• **What is required**: Each line below should be retyped exactly, with no pictures.

• **Records for the exercise**:
+ + + + + + +

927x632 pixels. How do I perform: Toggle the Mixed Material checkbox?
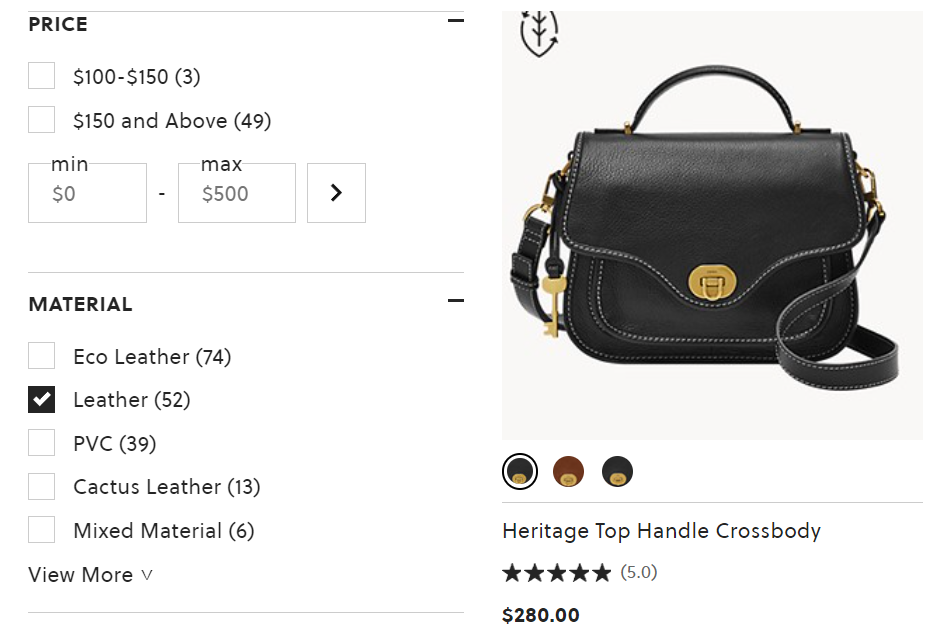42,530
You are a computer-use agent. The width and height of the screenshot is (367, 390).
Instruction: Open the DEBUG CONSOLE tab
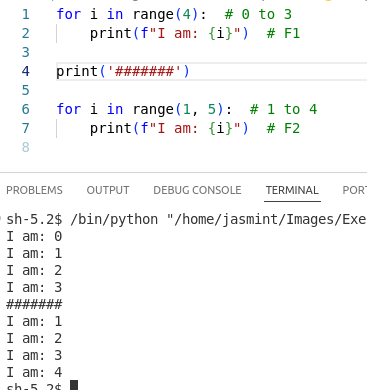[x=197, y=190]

+ + + + + + +

• **Answer to the problem**:
927x632 pixels. How do I perform: Toggle the Mixed Material checkbox?
42,530
You are a computer-use agent. The width and height of the screenshot is (367, 390).
Instruction: Open the DEBUG CONSOLE tab
[x=197, y=190]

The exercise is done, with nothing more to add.